Hoy hay un consenso bastante amplio de que la democracia liberal está amenazada y corre peligro. El modelo político que ha regido no solo a Occidente sino también a buena parte del mundo está siendo desafiado desde diferentes flancos. Y no es precisamente una ofensiva que venga de las fuerzas contestarias o insurreccionales que con las armas o la revolución quieran acabar con los regímenes democráticos. Es la misma democracia la que anida a sus propios enemigos.

El nacionalismo, la ultraderecha y la xenofobia en Europa van en ascenso. Los supremacistas blancos y los neonazis hoy definen elecciones y tienen un espacio de poder significativo en la política estadounidense. Las extremas populistas -tanto de izquierda como la derecha- usan los canales democráticos para acceder al poder y luego se camuflan con procesos pseudo-constitucionales para instaurarse indefinidamente en el poder. Ahora incluso en Israel, hasta hoy bastión de la democracia liberal, el populismo religioso fanático también quiere subyugar al poder judicial. Todo esto ha sido analizado con detalle y profundidad por Steven Levitzky y Daniel Ziblatt en su ya icónico libro Cómo mueren las democracias. Ellos concluyen con contundente evidencia que este nuevo libreto del populismo es la peor amenaza a las democracias y que además se está generalizando en el mundo.
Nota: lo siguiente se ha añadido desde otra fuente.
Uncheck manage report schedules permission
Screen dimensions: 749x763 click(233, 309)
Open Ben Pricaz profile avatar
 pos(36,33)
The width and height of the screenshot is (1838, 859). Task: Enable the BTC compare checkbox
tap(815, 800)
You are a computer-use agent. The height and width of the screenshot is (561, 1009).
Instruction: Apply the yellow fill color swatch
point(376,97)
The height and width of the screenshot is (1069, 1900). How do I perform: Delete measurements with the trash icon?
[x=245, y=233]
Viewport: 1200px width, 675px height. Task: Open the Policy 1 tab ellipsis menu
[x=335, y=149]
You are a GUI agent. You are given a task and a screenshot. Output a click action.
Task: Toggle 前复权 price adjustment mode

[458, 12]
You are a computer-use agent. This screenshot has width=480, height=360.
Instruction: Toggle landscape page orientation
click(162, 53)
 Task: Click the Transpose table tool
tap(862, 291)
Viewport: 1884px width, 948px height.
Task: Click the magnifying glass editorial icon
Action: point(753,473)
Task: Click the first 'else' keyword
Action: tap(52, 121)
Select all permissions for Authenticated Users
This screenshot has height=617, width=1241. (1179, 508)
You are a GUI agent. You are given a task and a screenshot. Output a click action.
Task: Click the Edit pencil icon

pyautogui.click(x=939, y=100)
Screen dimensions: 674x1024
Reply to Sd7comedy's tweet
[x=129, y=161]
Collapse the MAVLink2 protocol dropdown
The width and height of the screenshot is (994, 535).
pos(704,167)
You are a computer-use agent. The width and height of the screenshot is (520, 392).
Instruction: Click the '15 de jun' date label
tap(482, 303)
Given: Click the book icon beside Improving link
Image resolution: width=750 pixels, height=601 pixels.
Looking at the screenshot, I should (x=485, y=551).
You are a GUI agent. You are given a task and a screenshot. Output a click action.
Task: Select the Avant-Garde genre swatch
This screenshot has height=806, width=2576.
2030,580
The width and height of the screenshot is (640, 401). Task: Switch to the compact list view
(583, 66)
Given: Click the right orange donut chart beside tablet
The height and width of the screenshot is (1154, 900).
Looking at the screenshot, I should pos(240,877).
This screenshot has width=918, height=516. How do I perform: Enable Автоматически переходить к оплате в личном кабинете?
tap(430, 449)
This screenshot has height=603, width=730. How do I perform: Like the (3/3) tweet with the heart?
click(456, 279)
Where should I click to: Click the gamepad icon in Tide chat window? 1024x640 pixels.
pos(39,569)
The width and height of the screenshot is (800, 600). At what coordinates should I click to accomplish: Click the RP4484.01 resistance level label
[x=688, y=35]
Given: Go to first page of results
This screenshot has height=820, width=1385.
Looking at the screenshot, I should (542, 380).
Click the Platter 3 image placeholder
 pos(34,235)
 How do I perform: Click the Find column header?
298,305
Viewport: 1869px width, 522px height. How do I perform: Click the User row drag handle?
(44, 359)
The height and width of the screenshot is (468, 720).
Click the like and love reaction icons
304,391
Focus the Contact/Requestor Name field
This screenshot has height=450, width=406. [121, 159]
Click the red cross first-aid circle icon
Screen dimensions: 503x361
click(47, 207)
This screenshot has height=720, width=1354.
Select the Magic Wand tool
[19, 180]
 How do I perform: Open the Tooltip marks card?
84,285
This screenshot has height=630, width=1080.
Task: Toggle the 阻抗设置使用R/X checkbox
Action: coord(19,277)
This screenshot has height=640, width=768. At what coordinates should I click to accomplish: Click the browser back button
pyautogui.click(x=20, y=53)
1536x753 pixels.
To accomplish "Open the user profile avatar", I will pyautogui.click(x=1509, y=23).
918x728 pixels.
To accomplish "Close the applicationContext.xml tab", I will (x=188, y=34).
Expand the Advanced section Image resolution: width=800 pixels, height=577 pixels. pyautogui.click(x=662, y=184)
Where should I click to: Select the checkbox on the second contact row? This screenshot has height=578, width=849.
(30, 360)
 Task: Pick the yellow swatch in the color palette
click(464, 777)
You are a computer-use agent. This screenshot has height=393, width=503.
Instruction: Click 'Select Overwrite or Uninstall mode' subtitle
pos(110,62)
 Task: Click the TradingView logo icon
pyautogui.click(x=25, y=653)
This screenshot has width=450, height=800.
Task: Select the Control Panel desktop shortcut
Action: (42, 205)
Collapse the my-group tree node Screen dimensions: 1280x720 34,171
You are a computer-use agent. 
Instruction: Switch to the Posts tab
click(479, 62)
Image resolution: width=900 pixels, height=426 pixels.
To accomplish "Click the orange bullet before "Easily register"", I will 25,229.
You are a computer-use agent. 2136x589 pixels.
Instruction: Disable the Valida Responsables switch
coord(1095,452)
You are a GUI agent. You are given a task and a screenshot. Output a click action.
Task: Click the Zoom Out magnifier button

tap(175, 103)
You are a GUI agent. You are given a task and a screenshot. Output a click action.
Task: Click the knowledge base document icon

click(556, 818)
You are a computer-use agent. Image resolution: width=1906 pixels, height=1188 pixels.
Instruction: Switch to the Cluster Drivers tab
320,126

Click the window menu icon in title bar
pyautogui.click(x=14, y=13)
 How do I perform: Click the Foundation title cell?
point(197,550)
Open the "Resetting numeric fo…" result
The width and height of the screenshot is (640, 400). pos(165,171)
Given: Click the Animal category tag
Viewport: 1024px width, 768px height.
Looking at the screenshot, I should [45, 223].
América Latina no es la excepción en esa tendencia de hostilidad hacia la democracia liberal. La amenaza de desconocer elecciones legítimas viene de la izquierda y de la derecha. Los intentos por cambiar las constituciones para perpetuarse pululan a lo largo y ancho de la región. También en Brasilia, como en Washington, las turbas animadas por los caudillos asaltan los poderes públicos. En Perú, el presidente Castillo da un golpe de Estado para cerrar un Congreso que lleva tres intentos de derrocarlo. En México el Gobierno logra aprobar una reforma que vuelve al poder electoral un títere del Ejecutivo.

Y en ese contexto de deterioro regional y global de la democracia, cabe preguntarse hacia dónde va la democracia colombiana. Desde la Constitución de 1991 la sociedad colombiana ha avanzado como pocas en la consolidación de una democracia liberal, sin negar los protuberantes desafíos que aún persisten. La primera prueba ácida para dicho régimen constitucional fue el intento del populismo de derecha de perpetuarse en el poder, en cabeza de Álvaro Uribe. A pesar de los intentos de deslegitimar al poder judicial fue la división de poderes la que frenó esos designios autoritarios.

La llegada al poder del primer gobierno de izquierda en Colombia, en cabeza de Gustavo Petro, debería ser motivo de inmensa alegría para todos los demócratas. Que la democracia colombiana posibilite y valide que un exguerrillero con ideas radicales gane las elecciones sería plena confirmación de la vitalidad de la democracia colombiana. Uno de los estándares decisivos para evaluar la calidad de una democracia es la transición pacífica del poder en particular entre partidos o grupos ideológicamente antagónicos. Esa prueba ya ni siquiera la pasa los Estados Unidos.

Las inquietudes sobre el futuro de la institucionalidad democrática en el país surgen precisamente de que las actitudes políticas, aspectos de las reformas propuestas y el manejo de la administración pública del actual Gobierno apuntan en la dirección de un patrón similar al que describen Levitzky y Ziblatt. Desde el balcón de la Casa de Nariño el primer mandatario anuncia que pasará sus reformas en “la calle” si el Congreso no le hace caso. Es la línea típica del populismo de argüir que el “pueblo” está por encima de las instituciones. 

En su política de “paz total” hay una expropiación de funciones del poder judicial y una suplantación de la autoridad de los jueces. Los proyectos de ley del Plan Nacional de Desarrollo, de la reforma a la salud, en la reforma a la justicia y la ley de sometimiento están salpicados de facultades extraordinarias y poderes excepcionales que se asemejan cada vez más a una “ley habilitante”. El autoritarismo necesita gobernar sin contrapesos. Las posiciones del partido de gobierno y de su jefe Gustavo Petro frente a la oposición, la libertad de prensa, el Estado de derecho y la división de poderes incitan a cuestionamientos sobre el compromiso del Gobierno con la plena vigencia de la Constitución y la democracia colombiana.

Sin duda, también existen las inquietudes sobre el comportamiento de la oposición de la derecha, en particular sobre su lealtad con la democracia cuando en el pasado han incurrido en intentos de distorsionarla o interferir en la independencia de los poderes públicos. Cabe preguntarse incluso si, ante las transformaciones radicales que pretende Petro, los intereses económicos y políticos mantendrán posiciones de acatamiento a la institucionalidad. Queda así más que justificada la pertinencia y la urgencia de la pregunta que nos plantea el foro de CAMBIO que se realizará el 1 de marzo entrante: ¿Hacia dónde va la democracia?